Re: [opensuse-project] openSUSE & Attachmate

On Mon, 20 Dec 2010 08:57:42 +0000, Andrew Wafaa <awafaa@opensuse.org> wrote:
SUSE Studio is part of the SUSE business ubit, so yes it comes under the SLE banner. The Build service is indeed part of the openSUSE project.
Ah ... good ... that's more or less what I wanted to hear. I've "invested" time heavily in the SUSE Studio at the expense of OBS. Rather than building packages for OBS I've been packaging them into appliances directly from the upstream source because it gets them into users' hands faster that way. So at some point I need to decide whether to continue down that path or switch to a mode like "package in OBS and distribute using the Add-on Creator".
Basically my understanding from the "interview" is that the status quo remains - there are no changes planned immediately. Attachmate have done enough due dilligence to warrant their purchase, but they will not be able to make any firm descisions or plans on how things go in the mid to long term, which isn't completely unreasonable.
Yes, business decisions are typically made quarterly based on hard numbers and realistic forecasts, not wishes of open source developers or users of "free" services like SUSE Studio. ;-) -- http://twitter.com/znmeb http://borasky-research.net "A mathematician is a device for turning coffee into theorems." -- Paul Erdős -- To unsubscribe, e-mail: opensuse-project+unsubscribe@opensuse.org For additional commands, e-mail: opensuse-project+help@opensuse.org

On Monday 20 December 2010 20:31:49 M. Edward (Ed) Borasky wrote:
On Mon, 20 Dec 2010 08:57:42 +0000, Andrew Wafaa <awafaa@opensuse.org>
wrote:
SUSE Studio is part of the SUSE business ubit, so yes it comes under the SLE banner. The Build service is indeed part of the openSUSE project.
Ah ... good ... that's more or less what I wanted to hear. I've "invested" time heavily in the SUSE Studio at the expense of OBS. Rather than building packages for OBS I've been packaging them into appliances directly from the upstream source because it gets them into users' hands faster that way. So at some point I need to decide whether to continue down that path or switch to a mode like "package in OBS and distribute using the Add-on Creator".
Notice that you can package in OBS, then let SUSE Studio build an appliance around that package. Currently you have to import the OBS repository in SUSE Studio to do that but work is ongoing to make that a 'one click' thing ;-)
Basically my understanding from the "interview" is that the status quo remains - there are no changes planned immediately. Attachmate have
done
enough due dilligence to warrant their purchase, but they will not be
able
to make any firm descisions or plans on how things go in the mid to long term, which isn't completely unreasonable.
Yes, business decisions are typically made quarterly based on hard numbers and realistic forecasts, not wishes of open source developers or users of "free" services like SUSE Studio. ;-)

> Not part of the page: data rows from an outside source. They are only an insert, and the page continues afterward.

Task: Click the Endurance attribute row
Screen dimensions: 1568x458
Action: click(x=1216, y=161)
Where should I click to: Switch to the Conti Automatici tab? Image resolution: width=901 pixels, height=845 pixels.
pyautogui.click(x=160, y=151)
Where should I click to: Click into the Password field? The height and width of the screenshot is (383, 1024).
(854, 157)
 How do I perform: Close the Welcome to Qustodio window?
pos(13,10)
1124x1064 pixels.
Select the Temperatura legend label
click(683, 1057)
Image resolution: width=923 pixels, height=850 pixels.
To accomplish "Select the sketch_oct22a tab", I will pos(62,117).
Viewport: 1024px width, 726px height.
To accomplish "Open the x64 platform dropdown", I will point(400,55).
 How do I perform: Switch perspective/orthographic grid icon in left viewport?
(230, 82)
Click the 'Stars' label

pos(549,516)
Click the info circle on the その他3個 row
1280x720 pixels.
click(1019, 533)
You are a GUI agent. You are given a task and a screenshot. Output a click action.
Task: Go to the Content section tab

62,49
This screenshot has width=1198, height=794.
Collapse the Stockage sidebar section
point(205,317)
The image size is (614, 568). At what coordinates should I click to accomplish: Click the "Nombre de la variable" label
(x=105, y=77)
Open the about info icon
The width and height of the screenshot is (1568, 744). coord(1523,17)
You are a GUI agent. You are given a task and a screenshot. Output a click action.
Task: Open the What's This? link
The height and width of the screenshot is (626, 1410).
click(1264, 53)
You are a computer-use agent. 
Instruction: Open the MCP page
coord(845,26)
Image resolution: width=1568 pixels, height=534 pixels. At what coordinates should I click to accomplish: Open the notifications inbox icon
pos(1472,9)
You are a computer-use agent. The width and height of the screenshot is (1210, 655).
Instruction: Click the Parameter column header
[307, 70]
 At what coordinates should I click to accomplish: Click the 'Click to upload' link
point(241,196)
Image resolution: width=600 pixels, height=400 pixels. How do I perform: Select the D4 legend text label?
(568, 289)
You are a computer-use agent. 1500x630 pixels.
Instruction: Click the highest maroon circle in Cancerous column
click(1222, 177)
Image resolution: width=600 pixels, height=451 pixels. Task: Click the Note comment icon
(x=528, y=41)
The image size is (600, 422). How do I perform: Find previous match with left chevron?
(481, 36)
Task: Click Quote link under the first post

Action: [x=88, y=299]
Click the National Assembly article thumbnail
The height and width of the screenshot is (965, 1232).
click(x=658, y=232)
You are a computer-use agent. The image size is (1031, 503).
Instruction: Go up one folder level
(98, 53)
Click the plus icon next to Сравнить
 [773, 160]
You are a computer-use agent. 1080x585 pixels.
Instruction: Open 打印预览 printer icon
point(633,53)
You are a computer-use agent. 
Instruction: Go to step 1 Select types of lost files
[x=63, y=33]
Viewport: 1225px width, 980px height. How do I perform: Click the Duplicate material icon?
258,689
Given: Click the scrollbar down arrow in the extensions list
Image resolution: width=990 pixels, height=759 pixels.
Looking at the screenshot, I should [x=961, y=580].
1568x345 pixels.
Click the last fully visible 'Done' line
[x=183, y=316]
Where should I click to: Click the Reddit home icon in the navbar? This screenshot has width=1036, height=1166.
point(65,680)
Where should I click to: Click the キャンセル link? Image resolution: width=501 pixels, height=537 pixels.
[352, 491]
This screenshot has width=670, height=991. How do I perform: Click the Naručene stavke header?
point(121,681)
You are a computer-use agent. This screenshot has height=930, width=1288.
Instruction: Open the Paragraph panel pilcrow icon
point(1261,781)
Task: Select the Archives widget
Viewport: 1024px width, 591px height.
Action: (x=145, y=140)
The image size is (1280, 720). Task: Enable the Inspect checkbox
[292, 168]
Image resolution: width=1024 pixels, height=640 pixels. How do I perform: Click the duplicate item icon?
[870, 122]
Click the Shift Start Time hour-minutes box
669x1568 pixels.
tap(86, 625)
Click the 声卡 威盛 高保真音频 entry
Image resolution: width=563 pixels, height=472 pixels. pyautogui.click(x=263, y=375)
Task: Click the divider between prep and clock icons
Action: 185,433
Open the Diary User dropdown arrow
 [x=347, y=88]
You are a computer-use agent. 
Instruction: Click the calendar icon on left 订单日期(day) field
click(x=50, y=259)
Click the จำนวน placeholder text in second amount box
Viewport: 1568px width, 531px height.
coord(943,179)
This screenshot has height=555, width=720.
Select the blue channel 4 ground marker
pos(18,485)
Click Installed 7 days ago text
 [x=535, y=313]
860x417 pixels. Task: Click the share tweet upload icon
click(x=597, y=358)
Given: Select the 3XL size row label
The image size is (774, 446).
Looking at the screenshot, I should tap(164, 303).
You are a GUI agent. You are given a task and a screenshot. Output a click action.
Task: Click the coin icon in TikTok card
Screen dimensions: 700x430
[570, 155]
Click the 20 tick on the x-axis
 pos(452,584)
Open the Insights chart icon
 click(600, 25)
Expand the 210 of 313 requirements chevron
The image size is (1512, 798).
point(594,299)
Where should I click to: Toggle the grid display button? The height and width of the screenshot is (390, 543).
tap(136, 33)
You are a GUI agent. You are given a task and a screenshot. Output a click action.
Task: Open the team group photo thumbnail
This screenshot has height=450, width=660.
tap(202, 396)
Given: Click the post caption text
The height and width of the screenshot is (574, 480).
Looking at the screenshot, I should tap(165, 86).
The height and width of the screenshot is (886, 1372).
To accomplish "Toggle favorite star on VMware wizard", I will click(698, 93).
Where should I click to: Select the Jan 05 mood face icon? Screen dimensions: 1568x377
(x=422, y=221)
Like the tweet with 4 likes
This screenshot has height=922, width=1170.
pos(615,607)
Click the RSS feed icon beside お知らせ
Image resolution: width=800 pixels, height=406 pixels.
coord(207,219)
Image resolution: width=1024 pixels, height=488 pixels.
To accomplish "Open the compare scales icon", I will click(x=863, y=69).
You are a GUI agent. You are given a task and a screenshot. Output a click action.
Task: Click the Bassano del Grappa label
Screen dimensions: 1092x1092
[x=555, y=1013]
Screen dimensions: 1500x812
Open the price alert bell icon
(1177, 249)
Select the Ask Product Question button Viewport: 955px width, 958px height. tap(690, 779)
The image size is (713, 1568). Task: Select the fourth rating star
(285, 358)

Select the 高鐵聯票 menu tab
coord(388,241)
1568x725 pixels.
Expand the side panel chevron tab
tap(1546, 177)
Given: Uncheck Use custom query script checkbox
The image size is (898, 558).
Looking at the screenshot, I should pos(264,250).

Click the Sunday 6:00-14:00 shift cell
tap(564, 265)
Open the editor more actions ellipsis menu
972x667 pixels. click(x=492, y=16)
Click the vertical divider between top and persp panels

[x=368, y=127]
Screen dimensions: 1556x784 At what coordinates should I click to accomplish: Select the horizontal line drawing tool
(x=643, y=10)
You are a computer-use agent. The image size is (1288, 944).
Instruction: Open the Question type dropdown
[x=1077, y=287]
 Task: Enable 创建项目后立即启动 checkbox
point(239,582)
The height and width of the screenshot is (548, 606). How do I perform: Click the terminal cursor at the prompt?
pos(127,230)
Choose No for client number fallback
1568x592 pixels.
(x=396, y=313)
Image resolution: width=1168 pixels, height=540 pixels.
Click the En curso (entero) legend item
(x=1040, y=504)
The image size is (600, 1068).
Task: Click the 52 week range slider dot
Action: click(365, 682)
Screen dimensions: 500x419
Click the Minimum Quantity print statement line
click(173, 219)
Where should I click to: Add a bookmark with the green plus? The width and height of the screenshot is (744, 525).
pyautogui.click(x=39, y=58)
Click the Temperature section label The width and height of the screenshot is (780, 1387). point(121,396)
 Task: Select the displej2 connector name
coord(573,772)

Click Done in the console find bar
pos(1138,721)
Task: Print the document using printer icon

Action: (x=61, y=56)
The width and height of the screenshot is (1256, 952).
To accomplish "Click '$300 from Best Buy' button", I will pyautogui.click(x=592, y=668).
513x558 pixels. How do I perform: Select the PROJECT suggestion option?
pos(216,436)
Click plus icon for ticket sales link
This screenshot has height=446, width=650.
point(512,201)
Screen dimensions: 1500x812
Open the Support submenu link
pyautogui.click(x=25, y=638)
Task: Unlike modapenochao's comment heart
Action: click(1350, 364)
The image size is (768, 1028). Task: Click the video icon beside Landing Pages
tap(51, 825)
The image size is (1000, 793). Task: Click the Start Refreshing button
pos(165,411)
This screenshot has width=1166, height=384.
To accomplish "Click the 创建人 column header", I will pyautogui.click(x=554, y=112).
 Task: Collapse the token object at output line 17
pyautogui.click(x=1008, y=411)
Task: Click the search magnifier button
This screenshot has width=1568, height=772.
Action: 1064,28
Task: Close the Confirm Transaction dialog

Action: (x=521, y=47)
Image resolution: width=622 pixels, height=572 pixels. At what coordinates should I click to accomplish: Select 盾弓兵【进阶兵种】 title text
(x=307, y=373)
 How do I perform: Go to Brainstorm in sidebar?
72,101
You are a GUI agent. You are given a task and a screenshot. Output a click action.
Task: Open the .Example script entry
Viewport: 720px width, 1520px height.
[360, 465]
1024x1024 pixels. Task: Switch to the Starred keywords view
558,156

On Mon, 20 Dec 2010 20:58:58 +0100, Jos Poortvliet <jospoortvliet@gmail.com> wrote:
Notice that you can package in OBS, then let SUSE Studio build an appliance around that package. Currently you have to import the OBS repository in SUSE Studio to do that but work is ongoing to make that a 'one click' thing ;-)
Yes, actually, I know I can do that. I'm simply too lazy to learn the ins and outs of R, Java and Perl code packaging for openSUSE at the moment and don't have much free time to commit to packaging either. If I had a business model ... ;-) -- http://twitter.com/znmeb http://borasky-research.net "A mathematician is a device for turning coffee into theorems." -- Paul Erdős -- To unsubscribe, e-mail: opensuse-project+unsubscribe@opensuse.org For additional commands, e-mail: opensuse-project+help@opensuse.org

On Mon, Dec 20, 2010 at 08:58:58PM +0100, Jos Poortvliet wrote:
Notice that you can package in OBS, then let SUSE Studio build an appliance around that package.
Also note that you can build appliances in OBS, too. You just need to write a .kiwi config file. Cheers, Michael. -- Michael Schroeder mls@suse.de SUSE LINUX Products GmbH, GF Markus Rex, HRB 16746 AG Nuernberg main(_){while(_=~getchar())putchar(~_-1/(~(_|32)/13*2-11)*13);} -- To unsubscribe, e-mail: opensuse-project+unsubscribe@opensuse.org For additional commands, e-mail: opensuse-project+help@opensuse.org

On Tue, 21 Dec 2010 10:59:30 +0100, Michael Schroeder <mls@suse.de> wrote:
On Mon, Dec 20, 2010 at 08:58:58PM +0100, Jos Poortvliet wrote:
Notice that you can package in OBS, then let SUSE Studio build an appliance around that package.
Also note that you can build appliances in OBS, too. You just need to write a .kiwi config file.
Ah ... how is that different from running Kiwi on my own machine? Other than not having the disk space, RAM and processors tied up for the duration? ;-) Seriously, though, I'm at a natural breakpoint in my development cycle and I'm looking for ways to enhance the automation of my appliance construction. For the R packages, I could install them using SUSE Studio if I code up the API scripts to get the source files uploaded into the overlay area. But there are so many it's a *lot* faster to build the appliance without them, download it, install them on a virtual machine and upload the binary package library as a unit! Plus the R packaging system does the dependency wrangling for me. If only a SUSE Studio build could fetch from the Internet at run time or during test drive ... Still, I think from a marketing perspective, the best approach is probably to switch to creating add-on product media that install on top of a completed openSUSE install. That solves some "branding" edge cases and saves me the trouble of re-creating the entire distro in its pretty-much useless "unbranded" version. ;-) -- http://twitter.com/znmeb http://borasky-research.net "A mathematician is a device for turning coffee into theorems." -- Paul Erdős -- To unsubscribe, e-mail: opensuse-project+unsubscribe@opensuse.org For additional commands, e-mail: opensuse-project+help@opensuse.org
participants (3)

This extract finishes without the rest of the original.